Филип пришёл в недоумение.
— Ты говоришь про альбатроса в «Старом Мореходе»?
— Не-ет, не-ет, — раздражённо сказал мистер Куорлз. — У этого француза.
— Ах да, конечно. — Филип наконец понял. — «Le poete est semblable au prince des nuees»
[225]
. Ты хочешь сказать — Бодлер.
— Да, конечно, Бодлер.
Exile sur le sol au milieu des huees
Ses ailes de geant l'empechent de marcher
[226]
, —
процитировал Филип, радуясь возможности на минуту перевести разговор с личных тем на литературу. Его отец пришёл в восторг.
— Вот и-именно! — торжественно воскликнул он. — Точно так же бывает и с философами. Их крылья мешают им ходить по земле. Тридцать лет пытался я ходить по земле, занимаясь политикой и делами. Я не понимал, что моё место — в небесах, а не здесь. В небесах! — повторил он, подымая руку. — У меня были крылья. — Его поднятая рука затрепетала. — Крылья, а я этого не знал. — Его голос стал громче, его глаза заблестели ещё больше, его лицо стало ещё более розовым и лоснящимся. Весь его облик выражал такое возбуждение, такое беспокойство и экзальтацию, что Филип серьёзно встревожился.
— Не лучше ли тебе немного отдохнуть? — обеспокоенно спросил он, но мистер Куорлз не обратил на его слова никакого внимания.
— Крылья, крылья! — вопил он. — У меня были крылья, и, если бы я понял это, когда был молод, каких высот я мог бы достичь! Но я пытался ходить. По грязи. Тридцать лет. Только через тридцать лет я открыл, что я был рождён летать. А теперь моё время прошло, хотя я едва начал жить. — Он вздохнул и, откинувшись на подушку, выбрасывал слова в воздух по направлению к потолку. — Мой труд не закончен. Мои грёзы не воплотились в действительность. Судьба жестоко обошлась со мной.
— Но ты ещё отлично успеешь закончить свой труд.
— Нет, нет, — упорствовал мистер Куорлз, качая головой.
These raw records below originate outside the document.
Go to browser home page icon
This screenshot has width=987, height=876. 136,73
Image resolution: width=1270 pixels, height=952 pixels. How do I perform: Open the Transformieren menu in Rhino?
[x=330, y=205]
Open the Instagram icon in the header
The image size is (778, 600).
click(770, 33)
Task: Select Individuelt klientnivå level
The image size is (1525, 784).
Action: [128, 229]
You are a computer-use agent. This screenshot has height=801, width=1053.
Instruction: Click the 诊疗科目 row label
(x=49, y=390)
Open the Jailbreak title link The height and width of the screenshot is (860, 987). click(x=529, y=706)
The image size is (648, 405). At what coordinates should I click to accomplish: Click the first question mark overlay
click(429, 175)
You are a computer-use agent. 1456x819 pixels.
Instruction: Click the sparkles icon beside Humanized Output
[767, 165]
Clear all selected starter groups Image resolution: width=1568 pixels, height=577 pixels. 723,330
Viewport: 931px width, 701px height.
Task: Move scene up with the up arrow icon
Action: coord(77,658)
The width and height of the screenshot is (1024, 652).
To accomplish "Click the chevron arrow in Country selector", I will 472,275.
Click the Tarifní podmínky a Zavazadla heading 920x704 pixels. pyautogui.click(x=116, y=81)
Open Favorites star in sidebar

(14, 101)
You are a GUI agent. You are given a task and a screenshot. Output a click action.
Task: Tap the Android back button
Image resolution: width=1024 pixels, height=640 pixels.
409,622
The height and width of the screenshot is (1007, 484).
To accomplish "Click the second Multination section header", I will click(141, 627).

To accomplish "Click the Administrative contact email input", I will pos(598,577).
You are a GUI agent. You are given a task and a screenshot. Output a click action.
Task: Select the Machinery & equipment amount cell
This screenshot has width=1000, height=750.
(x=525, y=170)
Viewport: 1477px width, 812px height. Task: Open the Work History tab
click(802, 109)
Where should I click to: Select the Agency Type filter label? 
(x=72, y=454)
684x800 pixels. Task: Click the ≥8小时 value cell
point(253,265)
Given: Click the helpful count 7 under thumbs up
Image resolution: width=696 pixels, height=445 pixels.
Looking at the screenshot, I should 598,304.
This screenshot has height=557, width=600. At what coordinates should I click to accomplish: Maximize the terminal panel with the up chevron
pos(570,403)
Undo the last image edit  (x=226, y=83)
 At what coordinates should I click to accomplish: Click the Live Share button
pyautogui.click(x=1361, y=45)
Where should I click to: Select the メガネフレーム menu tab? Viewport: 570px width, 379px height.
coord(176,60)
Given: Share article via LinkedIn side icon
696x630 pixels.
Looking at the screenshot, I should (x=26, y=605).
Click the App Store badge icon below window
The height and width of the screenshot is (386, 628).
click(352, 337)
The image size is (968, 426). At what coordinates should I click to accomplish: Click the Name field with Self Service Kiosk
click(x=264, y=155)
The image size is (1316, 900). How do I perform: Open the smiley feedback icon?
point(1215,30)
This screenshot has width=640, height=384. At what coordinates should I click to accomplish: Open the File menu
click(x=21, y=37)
Он хотел быть жертвой рока, он хотел чувствовать себя вправе сказать про себя: если бы не превратности судьбы, этот человек мог бы быть вторым Аристотелем. Немилостью провидения оправдывалось все: его неудачи с сахарным заводом, с политикой, с сельским хозяйством, холодный приём, встретивший его первую книгу, бесконечные задержки с выходом в свет второй; ею оправдывалось, каким-то необъяснимым способом, даже то, что он наградил Глэдис ребёнком. Злой рок заставлял его соблазнять горничных, секретарш и крестьянок. А теперь, когда в довершение всего он умрёт (преждевременно, но стоически, как благороднейший из римлян), какими мелкими, какими пошло-незначительными казались все эти истории с потерянной невинностью и ожиданием ребёнка! И как неприличен был весь этот мирской шум у смертного одра философа! Но он может не обращать внимания на все это лишь при том условии, что это в самом деле его смертный одр, и, если все согласятся, что судьба была к нему несправедлива, философ-мученик накануне смерти имеет право требовать, чтобы его избавили от забот о Глэдис и её ребёнке. Вот почему (хотя он не отдавал себе в этом отчёта) мистер Куорлз так решительно и даже раздражённо отвергал утешения сына, пророчившего ему долгую жизнь; вот почему он обвинял несправедливое провидение и с более чем обычной снисходительностью к себе восхвалял свои таланты, воспользоваться которыми не дало ему провидение.